____ DOCUMENT PASSAGE
Unfortunately, we’re living in a society that thrives off of processed foods. It’s becoming harder and harder to find food that is natural, healthy, and affordable – and this is especially challenging when there are plenty of foods on the market that sound healthy but aren’t. We’ve compiled a short list of snacks that we like to call “edible imposters;” types of food that sound and look healthy on the surface but really aren’t when it comes down to what’s in them. Take a look:
1. Trail Mix is a delicious medley of nuts, dried fruits, and in some cases yogurt-covered fruits or chocolate morsels like M&M’s. What many don’t realize is that nuts are extremely high in natural fats, which are good for you – in moderation. One serving of raw nuts is typically equal to a small handful. Trail mix is comprised of several other sugary and deep-fried ingredients, and most people eat far more than just one handful!
2. “Reduced Fat” Peanut Butter is a clever ploy to lure consumers in with the illusion that foods with “reduced fat” labels are less likely to influence weight gain. What's the reality? The fat in peanut butter is natural and healthy. When removed, it’s often replaced with sugars, which are much worse for you than the natural fats in peanut butter.
3. Multi-Grain and Wheat Breads can be as healthy as they sound, but only if you read the ingredients! The problem with these breads is that they are often marketed as “whole grain” or “multi-grain” when they are really made with refined grains, which aren’t good for your body because they lack many nutrients found in their whole counterparts. When shopping for multi-grain or whole grain breads, scan the ingredient list. If the flour ingredients are described as “bleached” or “unbleached enriched wheat flour,” we recommend searching for a more wholesome alternative.
4. Protein Bars walk a fine line between nutritional snack bar and candy. Some protein bars are in fact nutritional, but many are not. We recommend foregoing this meal alternative entirely and eating a healthy meal instead, but if you must eat a protein bar on the go pay close attention to the nutritional facts including how high the bar is in protein, fat, carbohydrates, and sugar.
5. Granola looks healthy because it’s made from assorted grains and nuts. Unfortunately, many granolas are sweetened with fats and sugars and mixed with chocolate and dried fruits, which take away from its nutritional value. Granola isn’t always unhealthy; if you’re going to make it a part of your diet, just be sure that sugar isn’t the first ingredient listed on the back of the package!
________
____ LISTED ENTRIES
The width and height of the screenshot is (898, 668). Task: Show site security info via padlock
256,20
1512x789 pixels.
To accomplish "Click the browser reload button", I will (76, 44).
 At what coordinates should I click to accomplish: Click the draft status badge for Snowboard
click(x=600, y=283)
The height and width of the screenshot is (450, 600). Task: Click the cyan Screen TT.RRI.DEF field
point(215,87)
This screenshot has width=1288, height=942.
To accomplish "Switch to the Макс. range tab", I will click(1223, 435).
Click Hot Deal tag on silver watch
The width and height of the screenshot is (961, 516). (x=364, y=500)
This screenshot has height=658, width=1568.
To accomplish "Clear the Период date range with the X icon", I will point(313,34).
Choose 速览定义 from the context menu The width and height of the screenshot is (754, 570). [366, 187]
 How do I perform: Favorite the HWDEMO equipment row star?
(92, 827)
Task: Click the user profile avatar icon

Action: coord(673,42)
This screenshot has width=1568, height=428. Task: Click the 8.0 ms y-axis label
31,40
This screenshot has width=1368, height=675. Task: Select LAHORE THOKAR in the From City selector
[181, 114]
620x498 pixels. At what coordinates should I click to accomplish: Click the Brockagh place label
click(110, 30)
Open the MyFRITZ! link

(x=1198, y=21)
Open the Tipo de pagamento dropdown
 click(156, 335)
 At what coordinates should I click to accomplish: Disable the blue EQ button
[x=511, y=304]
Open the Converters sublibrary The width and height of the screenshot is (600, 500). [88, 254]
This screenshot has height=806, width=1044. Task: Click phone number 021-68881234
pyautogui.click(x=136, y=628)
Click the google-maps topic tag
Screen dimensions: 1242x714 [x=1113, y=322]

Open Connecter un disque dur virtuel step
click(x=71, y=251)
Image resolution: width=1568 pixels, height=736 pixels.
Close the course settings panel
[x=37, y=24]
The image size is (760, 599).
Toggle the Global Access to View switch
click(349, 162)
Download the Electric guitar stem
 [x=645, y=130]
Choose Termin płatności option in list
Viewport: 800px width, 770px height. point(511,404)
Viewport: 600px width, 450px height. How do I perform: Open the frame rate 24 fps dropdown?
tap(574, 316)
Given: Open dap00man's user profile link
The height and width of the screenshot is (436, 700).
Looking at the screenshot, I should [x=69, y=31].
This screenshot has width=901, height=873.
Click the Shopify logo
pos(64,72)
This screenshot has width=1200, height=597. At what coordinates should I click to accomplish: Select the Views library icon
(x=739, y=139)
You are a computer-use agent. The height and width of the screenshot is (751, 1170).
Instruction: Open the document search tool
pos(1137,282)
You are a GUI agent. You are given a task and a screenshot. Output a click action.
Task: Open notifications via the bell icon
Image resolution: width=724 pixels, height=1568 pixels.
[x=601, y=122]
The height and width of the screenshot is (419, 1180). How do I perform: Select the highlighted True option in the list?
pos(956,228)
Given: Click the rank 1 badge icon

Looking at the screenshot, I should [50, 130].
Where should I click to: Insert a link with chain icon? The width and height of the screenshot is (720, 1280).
________
* [ABOUT THIS EXERCISE] In the passage on edible imposters, what does the text say is often used to replace the fat removed from "reduced fat" peanut butter?

* [RESPONSE AREA] It is often replaced with sugars.